Why am I not losing weight in a calorie deficit?

Eating too little. A bigger deficit doesn’t always mean faster results. Going below 1,200–1,500 kcal triggers more aggressive metabolic adaptation, accelerates muscle loss, and often leads to binge-rebound cycles that leave you worse off than when you started.

Overestimating exercise calories. Gym machines and fitness trackers overestimate calorie burn by 27–93%. If you “eat back” all your exercise calories, you’re probably erasing a chunk of your deficit.

Weekend overeating. A 500 kcal/day deficit Monday–Friday creates a 2,500 kcal weekly deficit. Two days of eating 1,250 kcal above maintenance on the weekend (entirely plausible with meals out and drinks) wipes it out entirely. Net result: zero weight loss.

Not accounting for liquid calories.

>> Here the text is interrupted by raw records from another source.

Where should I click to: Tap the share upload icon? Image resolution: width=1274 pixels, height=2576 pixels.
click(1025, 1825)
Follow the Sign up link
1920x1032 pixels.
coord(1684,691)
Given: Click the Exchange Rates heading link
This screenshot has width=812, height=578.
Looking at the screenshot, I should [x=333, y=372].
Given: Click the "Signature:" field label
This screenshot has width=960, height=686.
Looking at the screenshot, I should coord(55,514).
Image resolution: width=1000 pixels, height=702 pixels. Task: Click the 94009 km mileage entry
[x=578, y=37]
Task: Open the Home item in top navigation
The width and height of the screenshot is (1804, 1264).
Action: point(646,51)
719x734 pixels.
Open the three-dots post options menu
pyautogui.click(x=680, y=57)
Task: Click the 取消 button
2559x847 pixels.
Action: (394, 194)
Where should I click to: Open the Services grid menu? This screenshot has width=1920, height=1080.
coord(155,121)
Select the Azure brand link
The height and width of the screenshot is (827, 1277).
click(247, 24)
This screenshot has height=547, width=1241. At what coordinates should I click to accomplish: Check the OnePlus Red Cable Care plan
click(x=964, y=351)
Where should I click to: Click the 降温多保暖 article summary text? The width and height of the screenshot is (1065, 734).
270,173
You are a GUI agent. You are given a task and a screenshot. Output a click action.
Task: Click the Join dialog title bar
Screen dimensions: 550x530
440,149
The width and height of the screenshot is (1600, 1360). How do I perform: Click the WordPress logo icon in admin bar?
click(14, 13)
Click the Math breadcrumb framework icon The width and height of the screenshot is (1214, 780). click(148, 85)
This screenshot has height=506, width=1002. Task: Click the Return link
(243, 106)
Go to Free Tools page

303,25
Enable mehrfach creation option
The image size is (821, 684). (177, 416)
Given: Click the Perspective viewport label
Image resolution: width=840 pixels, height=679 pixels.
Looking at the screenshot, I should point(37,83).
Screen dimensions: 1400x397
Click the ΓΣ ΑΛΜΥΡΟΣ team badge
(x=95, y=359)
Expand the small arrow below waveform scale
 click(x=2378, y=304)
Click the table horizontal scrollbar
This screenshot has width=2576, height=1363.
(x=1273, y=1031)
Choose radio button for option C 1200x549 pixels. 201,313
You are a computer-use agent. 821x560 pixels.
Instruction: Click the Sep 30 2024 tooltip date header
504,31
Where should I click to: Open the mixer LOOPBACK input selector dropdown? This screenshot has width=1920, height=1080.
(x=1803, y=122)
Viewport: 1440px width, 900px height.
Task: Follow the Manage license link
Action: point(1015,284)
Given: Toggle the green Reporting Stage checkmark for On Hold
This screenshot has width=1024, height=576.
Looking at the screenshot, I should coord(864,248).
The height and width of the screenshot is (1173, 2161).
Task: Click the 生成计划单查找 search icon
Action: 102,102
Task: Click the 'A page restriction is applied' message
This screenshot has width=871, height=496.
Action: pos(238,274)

A daily latte (200 kcal), a glass of juice (110 kcal), and a glass of wine (125 kcal) adds 435 kcal, nearly your entire deficit, without feeling like you’ve eaten anything.

Calculate your target

Use the calculator below to get your personal numbers. It uses the Mifflin-St Jeor equation with the standard activity multipliers covered above.

TDEE Calculator

Based on the Mifflin-St Jeor equation, recommended by the Academy of Nutrition and Dietetics.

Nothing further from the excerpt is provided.